▶ _EXERCISE DETAILS_:
Within the records below, reproduce without change the lines from the line that has "Open the data model code icon" through the line that has "Viewport: 1326px width, 896px height.", and only those.

▶ _INFORMATION SUPPLIED_:
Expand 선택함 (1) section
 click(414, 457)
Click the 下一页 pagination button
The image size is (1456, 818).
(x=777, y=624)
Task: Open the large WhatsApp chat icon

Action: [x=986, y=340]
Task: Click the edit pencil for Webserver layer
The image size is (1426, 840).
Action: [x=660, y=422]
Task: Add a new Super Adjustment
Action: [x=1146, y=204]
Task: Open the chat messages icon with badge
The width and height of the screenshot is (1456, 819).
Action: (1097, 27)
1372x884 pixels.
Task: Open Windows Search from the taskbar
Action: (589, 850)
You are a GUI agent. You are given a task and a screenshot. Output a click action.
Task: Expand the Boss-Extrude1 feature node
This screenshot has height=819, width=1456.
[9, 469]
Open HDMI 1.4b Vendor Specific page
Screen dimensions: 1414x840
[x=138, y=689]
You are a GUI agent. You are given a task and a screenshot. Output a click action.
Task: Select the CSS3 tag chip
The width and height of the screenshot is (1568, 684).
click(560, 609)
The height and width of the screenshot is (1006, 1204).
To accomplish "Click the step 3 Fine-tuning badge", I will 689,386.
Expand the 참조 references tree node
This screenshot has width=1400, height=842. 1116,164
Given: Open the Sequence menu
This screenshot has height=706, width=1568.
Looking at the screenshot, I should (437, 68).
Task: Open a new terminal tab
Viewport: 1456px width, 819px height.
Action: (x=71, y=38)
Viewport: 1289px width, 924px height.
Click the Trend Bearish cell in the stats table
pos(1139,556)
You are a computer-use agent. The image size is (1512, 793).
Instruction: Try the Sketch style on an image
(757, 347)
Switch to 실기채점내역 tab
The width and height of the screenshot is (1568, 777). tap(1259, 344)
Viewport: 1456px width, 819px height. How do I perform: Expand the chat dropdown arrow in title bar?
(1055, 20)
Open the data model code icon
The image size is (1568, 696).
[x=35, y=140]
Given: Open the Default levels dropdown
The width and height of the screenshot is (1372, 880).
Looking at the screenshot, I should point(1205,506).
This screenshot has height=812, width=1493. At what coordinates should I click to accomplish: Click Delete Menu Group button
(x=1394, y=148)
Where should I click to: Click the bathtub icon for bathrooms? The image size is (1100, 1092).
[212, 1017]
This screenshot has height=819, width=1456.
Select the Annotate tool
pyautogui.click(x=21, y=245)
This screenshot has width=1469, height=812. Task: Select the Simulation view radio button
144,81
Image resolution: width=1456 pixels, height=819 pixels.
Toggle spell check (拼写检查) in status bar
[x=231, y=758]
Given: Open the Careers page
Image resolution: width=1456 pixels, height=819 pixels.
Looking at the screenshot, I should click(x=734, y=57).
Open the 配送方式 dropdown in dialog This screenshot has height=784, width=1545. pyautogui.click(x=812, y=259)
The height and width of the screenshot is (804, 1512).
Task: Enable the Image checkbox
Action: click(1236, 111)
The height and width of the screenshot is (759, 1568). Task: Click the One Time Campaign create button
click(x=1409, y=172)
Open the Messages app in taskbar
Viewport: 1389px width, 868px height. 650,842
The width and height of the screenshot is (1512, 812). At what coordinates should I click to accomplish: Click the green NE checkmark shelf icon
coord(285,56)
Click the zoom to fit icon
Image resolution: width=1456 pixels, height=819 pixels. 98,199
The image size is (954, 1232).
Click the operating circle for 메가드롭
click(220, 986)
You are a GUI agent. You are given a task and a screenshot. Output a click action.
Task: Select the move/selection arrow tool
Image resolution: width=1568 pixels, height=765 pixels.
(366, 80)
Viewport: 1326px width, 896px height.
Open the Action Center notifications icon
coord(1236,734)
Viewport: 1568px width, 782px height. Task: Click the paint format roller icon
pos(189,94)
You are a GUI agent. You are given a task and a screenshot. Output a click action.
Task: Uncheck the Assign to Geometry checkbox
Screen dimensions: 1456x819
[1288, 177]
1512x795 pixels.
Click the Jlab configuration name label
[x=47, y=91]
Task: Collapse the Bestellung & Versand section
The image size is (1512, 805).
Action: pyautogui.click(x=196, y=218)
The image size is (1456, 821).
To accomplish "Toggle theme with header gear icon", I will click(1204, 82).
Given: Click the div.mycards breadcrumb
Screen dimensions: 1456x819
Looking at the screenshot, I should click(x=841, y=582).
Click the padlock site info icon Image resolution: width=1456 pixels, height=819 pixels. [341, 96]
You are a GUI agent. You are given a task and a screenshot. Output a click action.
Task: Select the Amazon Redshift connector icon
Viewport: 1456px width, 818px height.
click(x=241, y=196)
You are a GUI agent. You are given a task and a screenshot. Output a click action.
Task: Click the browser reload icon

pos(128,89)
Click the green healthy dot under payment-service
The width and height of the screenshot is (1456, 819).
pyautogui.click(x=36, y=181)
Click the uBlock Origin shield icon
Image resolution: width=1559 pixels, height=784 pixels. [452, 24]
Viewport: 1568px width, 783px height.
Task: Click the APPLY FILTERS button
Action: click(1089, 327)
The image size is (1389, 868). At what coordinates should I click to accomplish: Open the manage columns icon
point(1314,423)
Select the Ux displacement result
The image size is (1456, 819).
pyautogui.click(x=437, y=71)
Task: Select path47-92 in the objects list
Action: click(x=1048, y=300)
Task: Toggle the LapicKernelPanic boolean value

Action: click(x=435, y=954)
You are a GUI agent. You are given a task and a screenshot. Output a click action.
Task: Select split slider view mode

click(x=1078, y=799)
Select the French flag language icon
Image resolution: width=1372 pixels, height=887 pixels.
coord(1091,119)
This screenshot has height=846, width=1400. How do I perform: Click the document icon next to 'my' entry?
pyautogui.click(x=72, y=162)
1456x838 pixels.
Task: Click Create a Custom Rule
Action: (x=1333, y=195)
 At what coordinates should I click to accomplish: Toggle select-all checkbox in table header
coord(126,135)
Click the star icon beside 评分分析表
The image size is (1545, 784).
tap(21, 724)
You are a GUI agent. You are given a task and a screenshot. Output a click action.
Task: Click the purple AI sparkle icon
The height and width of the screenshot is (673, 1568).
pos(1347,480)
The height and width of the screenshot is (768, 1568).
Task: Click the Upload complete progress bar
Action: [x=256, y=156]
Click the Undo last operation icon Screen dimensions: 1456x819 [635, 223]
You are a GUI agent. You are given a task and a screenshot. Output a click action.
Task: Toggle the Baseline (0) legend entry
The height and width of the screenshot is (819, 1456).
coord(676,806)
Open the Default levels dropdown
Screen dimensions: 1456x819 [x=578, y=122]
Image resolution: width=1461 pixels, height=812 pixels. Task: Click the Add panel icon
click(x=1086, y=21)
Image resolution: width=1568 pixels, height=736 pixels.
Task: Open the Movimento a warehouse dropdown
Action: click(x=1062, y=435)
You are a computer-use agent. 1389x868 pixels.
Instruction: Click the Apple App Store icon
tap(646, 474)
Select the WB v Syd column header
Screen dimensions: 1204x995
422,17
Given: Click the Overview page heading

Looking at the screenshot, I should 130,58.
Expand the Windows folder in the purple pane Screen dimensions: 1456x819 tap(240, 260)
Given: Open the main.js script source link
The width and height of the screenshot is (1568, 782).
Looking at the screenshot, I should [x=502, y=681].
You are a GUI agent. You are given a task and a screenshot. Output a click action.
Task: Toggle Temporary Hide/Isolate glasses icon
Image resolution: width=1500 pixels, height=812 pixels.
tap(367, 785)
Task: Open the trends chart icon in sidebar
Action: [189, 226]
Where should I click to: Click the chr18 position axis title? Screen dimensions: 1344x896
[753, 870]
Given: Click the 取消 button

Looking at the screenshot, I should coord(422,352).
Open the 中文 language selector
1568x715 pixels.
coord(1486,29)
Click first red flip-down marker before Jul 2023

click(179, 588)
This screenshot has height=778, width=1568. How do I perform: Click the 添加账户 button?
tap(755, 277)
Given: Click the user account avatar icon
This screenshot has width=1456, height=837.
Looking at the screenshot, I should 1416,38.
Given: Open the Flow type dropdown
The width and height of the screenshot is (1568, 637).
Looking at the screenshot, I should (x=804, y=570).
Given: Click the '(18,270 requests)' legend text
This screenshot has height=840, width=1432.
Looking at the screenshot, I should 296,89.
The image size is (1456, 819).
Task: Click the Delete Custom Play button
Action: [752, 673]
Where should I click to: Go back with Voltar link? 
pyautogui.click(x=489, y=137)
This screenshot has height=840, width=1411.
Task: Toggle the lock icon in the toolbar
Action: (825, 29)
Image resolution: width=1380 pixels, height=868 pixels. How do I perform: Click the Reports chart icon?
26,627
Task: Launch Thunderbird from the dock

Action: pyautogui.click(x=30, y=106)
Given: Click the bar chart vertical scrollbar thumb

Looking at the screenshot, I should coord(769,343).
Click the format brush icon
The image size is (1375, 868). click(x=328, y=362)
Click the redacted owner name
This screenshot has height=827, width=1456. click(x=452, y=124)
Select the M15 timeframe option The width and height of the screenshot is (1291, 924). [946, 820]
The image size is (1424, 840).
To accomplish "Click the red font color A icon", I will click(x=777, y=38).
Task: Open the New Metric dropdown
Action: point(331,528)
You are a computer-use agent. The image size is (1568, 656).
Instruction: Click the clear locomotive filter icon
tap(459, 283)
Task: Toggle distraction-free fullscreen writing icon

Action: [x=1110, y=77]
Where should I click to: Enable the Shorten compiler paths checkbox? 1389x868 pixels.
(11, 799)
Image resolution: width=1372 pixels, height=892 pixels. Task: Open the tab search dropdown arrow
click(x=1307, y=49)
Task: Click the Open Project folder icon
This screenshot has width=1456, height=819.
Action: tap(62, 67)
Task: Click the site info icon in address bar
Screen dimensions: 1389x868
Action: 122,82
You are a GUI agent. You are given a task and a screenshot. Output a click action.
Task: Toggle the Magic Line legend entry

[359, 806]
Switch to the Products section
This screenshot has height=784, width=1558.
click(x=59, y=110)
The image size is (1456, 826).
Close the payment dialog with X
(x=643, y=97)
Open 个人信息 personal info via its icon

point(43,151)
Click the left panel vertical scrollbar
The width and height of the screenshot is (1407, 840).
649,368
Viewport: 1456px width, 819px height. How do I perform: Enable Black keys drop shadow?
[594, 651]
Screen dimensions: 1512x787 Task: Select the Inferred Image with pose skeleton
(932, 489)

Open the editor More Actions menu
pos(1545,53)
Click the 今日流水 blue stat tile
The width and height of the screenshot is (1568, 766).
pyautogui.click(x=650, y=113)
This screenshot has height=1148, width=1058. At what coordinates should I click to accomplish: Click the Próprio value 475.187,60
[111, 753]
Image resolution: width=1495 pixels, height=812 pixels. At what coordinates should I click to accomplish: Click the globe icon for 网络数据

▶ _EXERCISE RESPONSE_:
Open the data model code icon
The image size is (1568, 696).
[x=35, y=140]
Given: Open the Default levels dropdown
The width and height of the screenshot is (1372, 880).
Looking at the screenshot, I should point(1205,506).
This screenshot has height=812, width=1493. At what coordinates should I click to accomplish: Click Delete Menu Group button
(x=1394, y=148)
Where should I click to: Click the bathtub icon for bathrooms? The image size is (1100, 1092).
[212, 1017]
This screenshot has height=819, width=1456.
Select the Annotate tool
pyautogui.click(x=21, y=245)
This screenshot has width=1469, height=812. Task: Select the Simulation view radio button
144,81
Image resolution: width=1456 pixels, height=819 pixels.
Toggle spell check (拼写检查) in status bar
[x=231, y=758]
Given: Open the Careers page
Image resolution: width=1456 pixels, height=819 pixels.
Looking at the screenshot, I should click(x=734, y=57).
Open the 配送方式 dropdown in dialog This screenshot has height=784, width=1545. pyautogui.click(x=812, y=259)
The height and width of the screenshot is (804, 1512).
Task: Enable the Image checkbox
Action: click(1236, 111)
The height and width of the screenshot is (759, 1568). Task: Click the One Time Campaign create button
click(x=1409, y=172)
Open the Messages app in taskbar
Viewport: 1389px width, 868px height. 650,842
The width and height of the screenshot is (1512, 812). At what coordinates should I click to accomplish: Click the green NE checkmark shelf icon
coord(285,56)
Click the zoom to fit icon
Image resolution: width=1456 pixels, height=819 pixels. 98,199
The image size is (954, 1232).
Click the operating circle for 메가드롭
click(220, 986)
You are a GUI agent. You are given a task and a screenshot. Output a click action.
Task: Select the move/selection arrow tool
Image resolution: width=1568 pixels, height=765 pixels.
(366, 80)
Viewport: 1326px width, 896px height.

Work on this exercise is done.